NIST Releases Encryption to Guard Against Quantum Computing Attacks

How do you secure your secrets against a technology so powerful it hasn’t even been invented yet?

This is the challenge the U.S. National Institute of Standards and Technology took on, in an effort to secure government secrets from tomorrow’s most powerful computing technologies.

On Tuesday, the agency released the first products of this work: three encryption standards guaranteed to be unbreakable, even by tomorrow’s (still non-existent) quantum computers, FIPS 203, FIPS 204 and FIPS 205.

Each of the releases includes the code for the encryption algorithms, along with instructions for how to implement them into security products, and suggestions about how they should be used.

NIST is also evaluating other algorithms to serve as backup, and expects to release a few of those by the end of the year.

Duty Now for the Future

Although quantum computing remains in a nascent stage, it could grow more powerful than today’s largest server clusters. NIST predicts this will happen within the decade.

So you need to secure your stuff today, against quantum attacks of the future, the U.S. federal agency is warning other government agencies. NIST is urging system administrators to start moving to “post-quantum” encryption as soon as possible.
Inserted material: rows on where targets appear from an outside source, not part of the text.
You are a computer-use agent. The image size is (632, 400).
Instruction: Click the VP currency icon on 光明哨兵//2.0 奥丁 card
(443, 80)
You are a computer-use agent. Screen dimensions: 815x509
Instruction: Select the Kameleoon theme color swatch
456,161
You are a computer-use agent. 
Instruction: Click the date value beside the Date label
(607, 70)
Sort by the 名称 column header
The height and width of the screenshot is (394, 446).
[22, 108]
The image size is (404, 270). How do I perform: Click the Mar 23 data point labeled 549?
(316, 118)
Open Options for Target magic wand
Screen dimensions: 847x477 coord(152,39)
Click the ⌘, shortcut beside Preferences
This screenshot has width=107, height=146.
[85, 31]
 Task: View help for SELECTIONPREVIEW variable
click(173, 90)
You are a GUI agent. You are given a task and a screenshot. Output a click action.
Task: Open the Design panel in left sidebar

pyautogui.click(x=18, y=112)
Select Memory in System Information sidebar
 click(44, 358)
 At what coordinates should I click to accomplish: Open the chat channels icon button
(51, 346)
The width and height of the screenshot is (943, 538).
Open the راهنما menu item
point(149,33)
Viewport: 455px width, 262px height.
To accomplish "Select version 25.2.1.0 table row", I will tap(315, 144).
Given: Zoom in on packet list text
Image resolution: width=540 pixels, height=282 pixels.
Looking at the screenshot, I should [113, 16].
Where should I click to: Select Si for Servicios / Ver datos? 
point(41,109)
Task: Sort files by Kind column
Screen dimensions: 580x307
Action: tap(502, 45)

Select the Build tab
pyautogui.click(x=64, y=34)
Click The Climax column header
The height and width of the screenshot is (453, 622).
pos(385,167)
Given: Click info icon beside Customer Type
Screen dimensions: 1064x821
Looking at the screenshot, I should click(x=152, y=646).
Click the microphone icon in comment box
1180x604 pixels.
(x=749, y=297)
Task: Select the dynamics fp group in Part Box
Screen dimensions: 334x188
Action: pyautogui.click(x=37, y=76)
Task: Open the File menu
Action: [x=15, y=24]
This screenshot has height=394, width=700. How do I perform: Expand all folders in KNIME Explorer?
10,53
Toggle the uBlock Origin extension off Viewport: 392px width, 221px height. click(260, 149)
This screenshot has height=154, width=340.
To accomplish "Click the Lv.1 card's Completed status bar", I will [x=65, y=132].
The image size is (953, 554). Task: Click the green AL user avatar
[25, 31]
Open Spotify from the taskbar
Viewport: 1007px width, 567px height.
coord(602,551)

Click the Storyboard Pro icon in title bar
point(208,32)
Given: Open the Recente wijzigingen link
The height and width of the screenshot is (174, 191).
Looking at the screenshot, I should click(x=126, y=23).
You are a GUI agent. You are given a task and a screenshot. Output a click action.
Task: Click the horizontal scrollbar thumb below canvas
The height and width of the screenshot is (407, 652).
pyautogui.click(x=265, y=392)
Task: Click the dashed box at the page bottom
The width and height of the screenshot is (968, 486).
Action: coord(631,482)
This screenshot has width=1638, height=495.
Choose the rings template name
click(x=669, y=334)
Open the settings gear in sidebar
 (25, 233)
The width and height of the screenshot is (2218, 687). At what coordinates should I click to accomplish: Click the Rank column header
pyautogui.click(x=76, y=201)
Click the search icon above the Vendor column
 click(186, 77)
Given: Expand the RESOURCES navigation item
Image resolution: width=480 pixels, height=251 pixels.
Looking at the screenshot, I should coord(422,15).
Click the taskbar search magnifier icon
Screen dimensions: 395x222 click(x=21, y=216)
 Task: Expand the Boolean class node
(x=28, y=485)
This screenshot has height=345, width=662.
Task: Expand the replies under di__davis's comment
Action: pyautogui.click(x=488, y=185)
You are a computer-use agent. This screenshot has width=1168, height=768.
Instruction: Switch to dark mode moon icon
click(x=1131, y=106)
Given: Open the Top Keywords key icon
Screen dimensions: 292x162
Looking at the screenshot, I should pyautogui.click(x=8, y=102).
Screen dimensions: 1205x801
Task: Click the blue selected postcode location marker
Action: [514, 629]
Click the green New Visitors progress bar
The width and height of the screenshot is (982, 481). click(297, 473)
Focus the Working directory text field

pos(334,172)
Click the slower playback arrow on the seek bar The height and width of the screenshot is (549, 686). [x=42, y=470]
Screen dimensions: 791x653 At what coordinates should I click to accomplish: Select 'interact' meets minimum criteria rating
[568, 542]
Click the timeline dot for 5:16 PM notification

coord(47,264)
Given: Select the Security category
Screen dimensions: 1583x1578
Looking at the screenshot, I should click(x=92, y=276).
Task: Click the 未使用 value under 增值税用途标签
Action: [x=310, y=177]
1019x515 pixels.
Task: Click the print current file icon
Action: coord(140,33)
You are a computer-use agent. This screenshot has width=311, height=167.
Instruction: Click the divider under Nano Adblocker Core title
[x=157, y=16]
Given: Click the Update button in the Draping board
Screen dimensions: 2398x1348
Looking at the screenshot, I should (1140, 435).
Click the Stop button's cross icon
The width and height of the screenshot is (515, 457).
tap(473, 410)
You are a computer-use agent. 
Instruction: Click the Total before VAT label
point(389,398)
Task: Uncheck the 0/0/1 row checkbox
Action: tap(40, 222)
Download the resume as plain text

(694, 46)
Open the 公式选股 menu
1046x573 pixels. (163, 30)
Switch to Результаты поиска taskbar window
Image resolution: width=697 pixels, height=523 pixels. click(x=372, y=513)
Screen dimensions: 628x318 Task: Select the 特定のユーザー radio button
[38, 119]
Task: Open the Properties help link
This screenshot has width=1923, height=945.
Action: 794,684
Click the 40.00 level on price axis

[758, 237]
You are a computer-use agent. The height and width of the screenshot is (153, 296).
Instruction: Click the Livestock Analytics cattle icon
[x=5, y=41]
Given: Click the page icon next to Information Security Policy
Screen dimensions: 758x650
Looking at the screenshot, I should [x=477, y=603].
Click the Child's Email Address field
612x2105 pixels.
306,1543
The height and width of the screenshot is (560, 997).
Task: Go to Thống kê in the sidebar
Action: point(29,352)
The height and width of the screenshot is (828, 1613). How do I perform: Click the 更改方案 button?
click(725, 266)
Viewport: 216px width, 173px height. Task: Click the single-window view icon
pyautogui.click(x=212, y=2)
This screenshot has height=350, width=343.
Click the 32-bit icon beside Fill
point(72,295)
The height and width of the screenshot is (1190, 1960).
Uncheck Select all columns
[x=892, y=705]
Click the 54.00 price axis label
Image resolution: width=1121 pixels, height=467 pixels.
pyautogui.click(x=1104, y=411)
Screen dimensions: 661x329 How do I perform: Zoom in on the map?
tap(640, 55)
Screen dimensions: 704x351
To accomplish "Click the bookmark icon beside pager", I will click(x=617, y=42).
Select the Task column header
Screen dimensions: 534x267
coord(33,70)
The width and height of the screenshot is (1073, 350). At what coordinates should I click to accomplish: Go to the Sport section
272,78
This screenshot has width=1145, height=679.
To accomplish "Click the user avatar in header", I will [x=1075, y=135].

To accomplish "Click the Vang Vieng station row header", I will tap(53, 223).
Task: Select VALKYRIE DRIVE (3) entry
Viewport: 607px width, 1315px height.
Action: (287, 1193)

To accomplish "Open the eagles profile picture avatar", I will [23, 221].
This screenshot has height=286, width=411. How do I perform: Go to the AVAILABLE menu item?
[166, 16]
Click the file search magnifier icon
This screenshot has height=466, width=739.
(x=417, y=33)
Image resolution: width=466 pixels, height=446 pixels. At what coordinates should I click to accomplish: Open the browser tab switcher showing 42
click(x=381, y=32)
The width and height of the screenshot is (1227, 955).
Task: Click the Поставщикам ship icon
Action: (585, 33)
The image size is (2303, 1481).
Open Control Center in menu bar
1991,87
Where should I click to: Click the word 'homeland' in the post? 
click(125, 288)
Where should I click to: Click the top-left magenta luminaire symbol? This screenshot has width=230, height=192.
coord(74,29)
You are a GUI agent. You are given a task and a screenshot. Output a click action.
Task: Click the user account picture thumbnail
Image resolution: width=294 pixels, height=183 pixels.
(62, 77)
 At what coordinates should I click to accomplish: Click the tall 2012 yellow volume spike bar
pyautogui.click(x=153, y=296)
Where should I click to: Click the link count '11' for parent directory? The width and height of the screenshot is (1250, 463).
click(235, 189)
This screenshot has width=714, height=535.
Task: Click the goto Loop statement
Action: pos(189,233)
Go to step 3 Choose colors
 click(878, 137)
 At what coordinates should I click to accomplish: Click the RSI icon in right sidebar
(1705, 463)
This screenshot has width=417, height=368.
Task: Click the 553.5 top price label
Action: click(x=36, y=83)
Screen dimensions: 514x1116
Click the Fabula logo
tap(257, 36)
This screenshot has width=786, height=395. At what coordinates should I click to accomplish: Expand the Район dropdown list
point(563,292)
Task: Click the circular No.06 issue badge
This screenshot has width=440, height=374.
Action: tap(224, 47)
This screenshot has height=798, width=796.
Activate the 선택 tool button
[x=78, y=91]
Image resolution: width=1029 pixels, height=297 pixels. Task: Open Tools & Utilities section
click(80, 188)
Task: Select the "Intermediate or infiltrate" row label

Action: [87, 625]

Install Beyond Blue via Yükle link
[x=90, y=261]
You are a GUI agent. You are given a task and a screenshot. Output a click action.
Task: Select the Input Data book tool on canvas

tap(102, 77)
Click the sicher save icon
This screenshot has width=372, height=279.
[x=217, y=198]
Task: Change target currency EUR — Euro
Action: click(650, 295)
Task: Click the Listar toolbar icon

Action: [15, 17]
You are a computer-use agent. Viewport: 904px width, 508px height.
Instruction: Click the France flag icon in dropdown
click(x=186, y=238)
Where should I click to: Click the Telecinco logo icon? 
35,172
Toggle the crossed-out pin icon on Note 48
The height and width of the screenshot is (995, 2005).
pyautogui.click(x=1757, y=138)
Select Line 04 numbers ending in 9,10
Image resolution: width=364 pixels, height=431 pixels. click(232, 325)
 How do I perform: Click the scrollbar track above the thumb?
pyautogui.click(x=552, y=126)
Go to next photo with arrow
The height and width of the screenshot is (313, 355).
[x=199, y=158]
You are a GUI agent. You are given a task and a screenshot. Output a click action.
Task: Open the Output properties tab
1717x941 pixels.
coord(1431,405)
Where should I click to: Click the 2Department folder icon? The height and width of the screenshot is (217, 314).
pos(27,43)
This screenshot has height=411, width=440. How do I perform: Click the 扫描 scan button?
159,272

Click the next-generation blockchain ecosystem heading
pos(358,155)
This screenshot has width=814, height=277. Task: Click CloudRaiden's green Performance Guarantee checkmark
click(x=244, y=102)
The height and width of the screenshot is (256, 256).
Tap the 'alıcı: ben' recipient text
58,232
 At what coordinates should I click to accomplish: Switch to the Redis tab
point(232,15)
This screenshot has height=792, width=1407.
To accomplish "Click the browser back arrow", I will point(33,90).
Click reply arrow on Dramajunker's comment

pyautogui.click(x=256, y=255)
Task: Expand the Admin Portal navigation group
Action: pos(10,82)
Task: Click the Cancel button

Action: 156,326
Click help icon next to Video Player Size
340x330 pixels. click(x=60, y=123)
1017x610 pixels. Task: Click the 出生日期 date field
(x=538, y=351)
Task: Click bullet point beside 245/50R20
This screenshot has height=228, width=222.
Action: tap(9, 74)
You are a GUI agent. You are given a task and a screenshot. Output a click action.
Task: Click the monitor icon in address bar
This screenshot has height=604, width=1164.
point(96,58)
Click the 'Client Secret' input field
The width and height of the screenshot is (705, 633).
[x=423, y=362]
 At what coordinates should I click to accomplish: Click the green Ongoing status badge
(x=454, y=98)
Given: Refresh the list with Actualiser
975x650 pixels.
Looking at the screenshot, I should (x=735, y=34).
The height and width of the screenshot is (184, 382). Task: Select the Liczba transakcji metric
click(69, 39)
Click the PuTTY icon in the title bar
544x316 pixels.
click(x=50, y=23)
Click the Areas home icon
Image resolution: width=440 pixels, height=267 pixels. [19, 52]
What is Post-Quantum Cryptography?

The three encryption schemes, with more to come, are the work of the agency’s post-quantum cryptography (PQC) standardization project, launched in 2015.

NIST encryption algorithms have formed the basis of modern computing and the internet. They are used to digitally sign documents as well as encrypt data in storage or in transit.

Currently, the  Advanced Encryption Standard (AES, FIPS 197), a symmetric block cipher, is the favored approach of NIST for encrypting sensitive data, coming in either 128-, 192- and 256-bit key lengths. AES has largely  replaced the Data Encryption Standard (DES), which was offered as 56 bits, and as computer power increased, became more and more easily cracked.

Encryption algorithms have traditionally been built on mathematical calculations that, without they key, would be very difficult for today’s “classical” computers to solve. Typical cryptographic algorithms multiply two very large prime numbers to arrive at a key, a process that would computationally prohibitive to reverse engineer.

Quantum computers, using a still-unfinished set of physics laws that run quantum mechanics, could sift through all the prime numbers with ease, which would render traditional encryption algorithms barely protective of sensitive data.

For this new generation of encryptors, NIST based them on mathematical algorithms that would befuddle both classical and quantum computers.

“The PQC standards rely on the complex mathematics of polynomial lattices and hash functions. Cracking them would be a daunting task for even the most powerful cryptographically relevant quantum computer of the future,” explained IBM in a blog post detailing the new algos. IBM created two of the algorithms and had a hand in developing the third, according to the company.

The New Encryption Schemes

In a bit more detail,  the new encryption methods are:

• FIPS 203, formerly known as Kyber, is a key encapsulation mechanism (KEM) called ML-KEM. It will be the primary algorithm for general-purpose encryption. It uses a mathematical lattice to encrypt data, based on the Module Learning with Errors problem.
• FIPS 204, formerly known as Dilithium, will be the primary algorithm for signing digital signatures. It also uses a mathematical lattice problem.
• FIPS 205, formerly SPHINCS+, is a stateless hash-based digital signature algorithm (SLH-DSA), one that uses multiple hashes to encrypt a message. This one will also be used for digital signatures, serving as a backup in case FIPS 204 gets cracked.

Discussion in the Community

While quantum computing remains a concept of the future, the time to guard against its misuse is now, experts noted.

“Every CISO now has a mandate to urgently adopt these new standards alongside other methods for hardening their cybersecurity systems,” wrote Duncan Jones, head of cybersecurity for quantum computing accelerator company Quantinuum, in an e-mail statement.

“We know that data stolen today could be decrypted at any time in the future, and sensitive data such as health records or financial data falling into the wrong hands would be damaging,” Jones wrote.

“We have been warned by the heads of the NSA, the FBI and even the White House that there are active nation-state attacks stealing currently encrypted data and that we need to switch PQC algorithms,” agreed Karl Holmqvist, founder and CEO of security solutions provider Lastwall, in a statement.

“Time is not on our side to change to quantum-resistant ciphers. We need to address this now – it’s time to get to work and eliminate outdated cryptography.”